━━ Text block ━━
William Sallun Filho. Instituto Geológico, Secretaria do Meio Ambiente do Estado de São Paulo, Av. Miguel Stéfano, 3900, 04301-903, São Paulo, SP, Brasil
Renato Pirani Ghilardi. Departamento de Ciências Biológicas, Faculdade de Ciências, UNESP-Bauru, Av. Eng. Luiz Edmundo Carrijo Coube, s/n, 17033-360, Bauru, SP, Brasil
Loreine Hermida Silva e Silva. Universidade Federal do Estado do Rio de Janeiro, Av. Pasteur 458, Bloco III, 22290-240, Rio de Janeiro, RJ, Brasil
Jorge Hachiro. Instituto de Geociências, Universidade de São Paulo, Rua do Lago, 562, 05508-080, São Paulo, SP, Brasil

Keywords: Stromatolite; Coquina bed; Permian; Paraná Basin; Teresina Formation; Brazil

Full citation: Sallun Filho, William, Ghilardi, Renato Pirani, Silva e Silva, Loreine Hermida, and Hachiro, Jorge. 2012. Permian stromatolites associated with bivalve coquina beds—Angatuba, SP, Brazil (Teresina Formation, Paraná Basin). Palaeontologia Electronica Vol. 15, Issue 1; 7A,16p;


Stromatolites are known in various Brazilian geological units, principally in carbonate rocks of the Proterozoic age, although they have not been extensively studied to date. The work of de Almeida (1944) marked the beginning of studies on stromatolites in Brazil (and Latin America). In the 1950s and 1960s, de Almeida went on to register other important occurrences of these fossils in the Estrada Nova Formation (Paraná Basin) in the Alto Araguaia region (state of Mato Grosso), these being the first found in Phanerozoic rocks in Brazil (de Almeida, 1954).
━━━
* **Apply what you read**:
(1) In the text on Brazilian stromatolites, which formation held the first stromatolites that de Almeida found in Phanerozoic rocks in Brazil?
(2) Carry on the text about Brazilian stromatolites from the point where it stops.
━━ Collected material ━━
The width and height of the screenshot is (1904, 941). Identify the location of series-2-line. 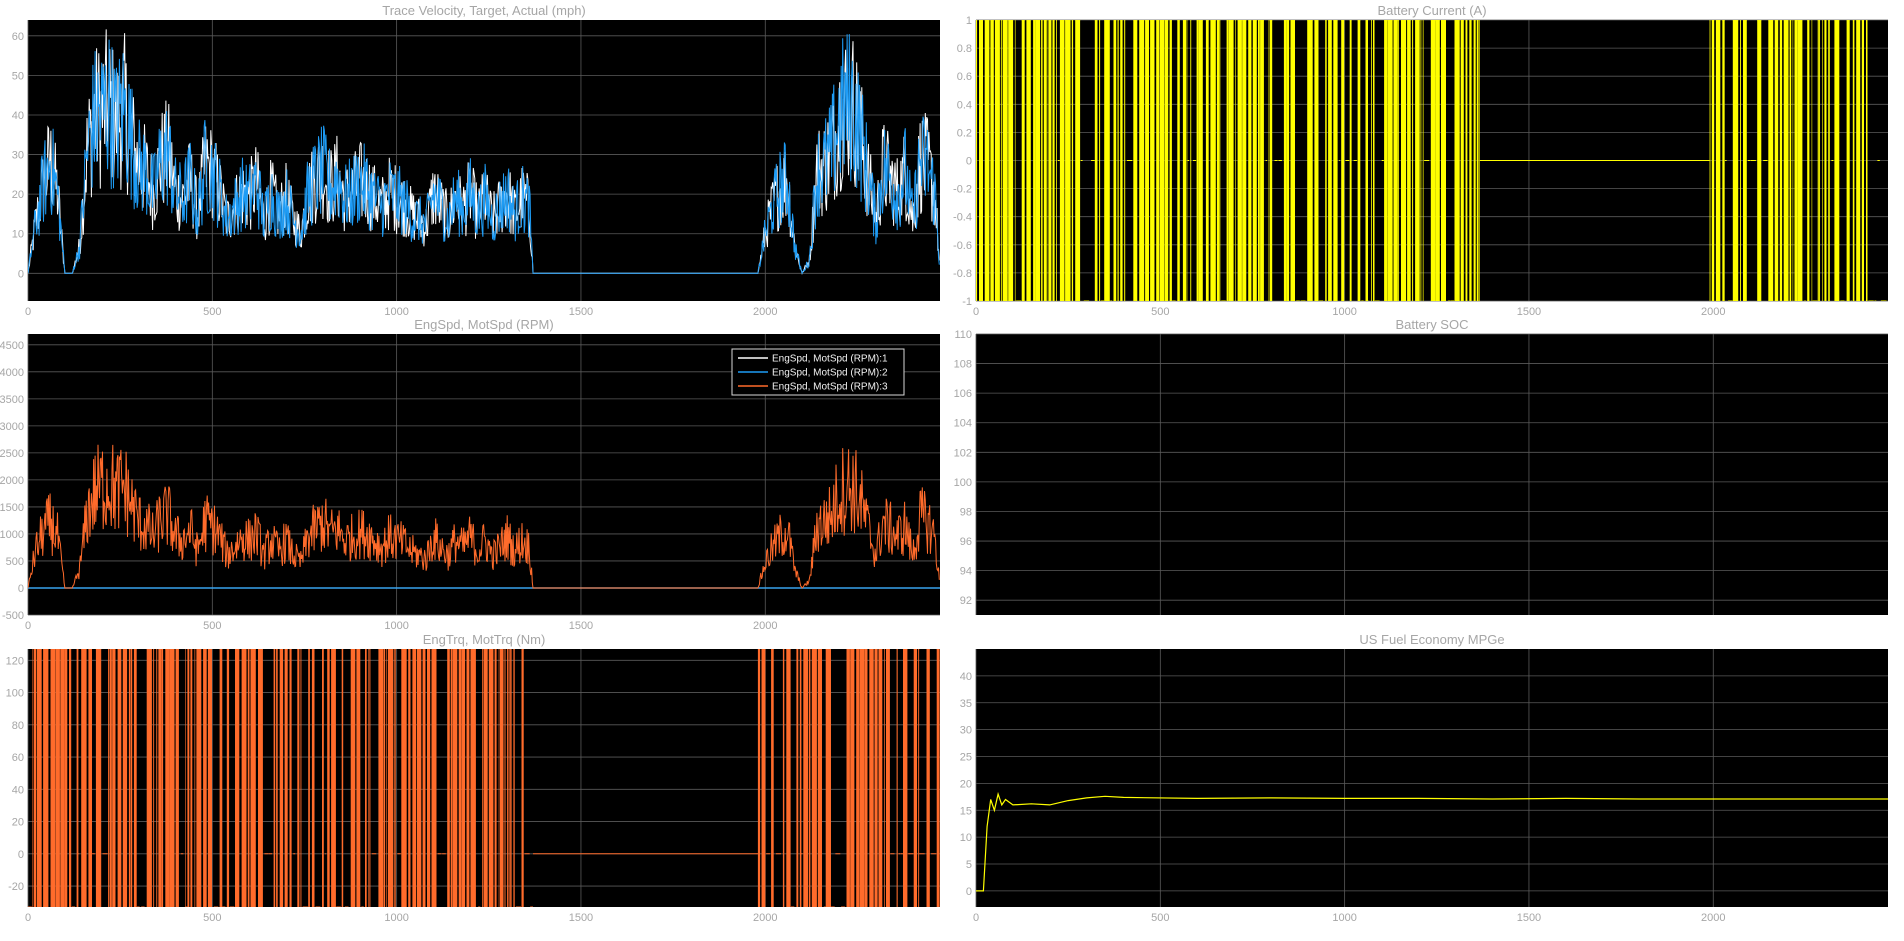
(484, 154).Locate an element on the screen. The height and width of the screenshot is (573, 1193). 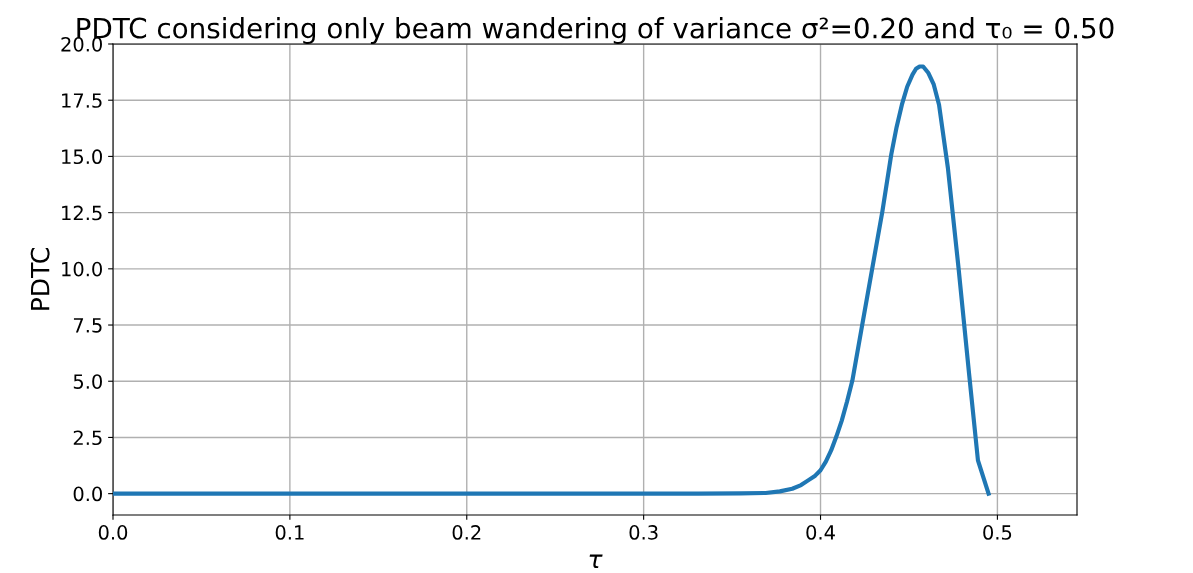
━━━
* **Outputs for the tasks**:
(1) The Estrada Nova Formation, in the Paraná Basin.

(2)
Stromatolites have been described in Permian deposits of the Paraná Basin, more specifically, in the Irati (Fairchild et al., 1985; Branco et al., 1999), Corumbataí (Suguio and Sousa, 1985) and Estrada Nova (Rohn and Fairchild, 1986; Maranhão, 1995; Maranhão and Petri, 1996) formations.

In the Teresina Formation, chert occurrences were found by Mendes (1962) in the Angatuba region, without recognizing their stromatolitic origin. In the same region, Fúlfaro (1970) described a silicified structure of unknown origin, which Sousa (1985) recognized as a large biohermal structure of stromatolitic origin. At the same location, Maranhão (1995) described the occurrence of nodular stromatolites.

There are few studies about stromatolites in Brazil, especially in Phanerozoic rocks. In the Paraná Basin, one of the largest basins of South America, several stromatolite occurrences have been recorded, but few detailed studies have been performed. In this basin, as well as in various parts of the world, stromatolites were abundant in the Early Triassic and Upper Permian (Schubert and Bottjer, 1992; Castle and Rodgers, 2009).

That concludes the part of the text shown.